Copy each line containing the word "Open" from the records that follow, please.

Start of Entries shown

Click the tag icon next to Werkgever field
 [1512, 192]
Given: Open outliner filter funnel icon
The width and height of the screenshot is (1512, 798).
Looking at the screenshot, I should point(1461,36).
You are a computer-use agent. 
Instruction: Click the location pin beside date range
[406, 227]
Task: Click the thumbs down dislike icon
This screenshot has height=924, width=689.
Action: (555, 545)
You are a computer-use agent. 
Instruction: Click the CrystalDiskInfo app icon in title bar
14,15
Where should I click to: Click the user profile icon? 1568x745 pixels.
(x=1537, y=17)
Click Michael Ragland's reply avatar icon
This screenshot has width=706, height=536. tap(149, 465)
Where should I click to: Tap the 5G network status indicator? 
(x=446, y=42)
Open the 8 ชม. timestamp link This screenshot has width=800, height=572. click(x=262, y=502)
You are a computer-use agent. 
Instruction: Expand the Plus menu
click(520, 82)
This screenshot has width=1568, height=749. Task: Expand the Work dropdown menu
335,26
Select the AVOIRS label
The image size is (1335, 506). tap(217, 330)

End of Entries shown

● **Result of the exercise**:
Given: Open outliner filter funnel icon
Open the 8 ชม. timestamp link This screenshot has width=800, height=572. click(x=262, y=502)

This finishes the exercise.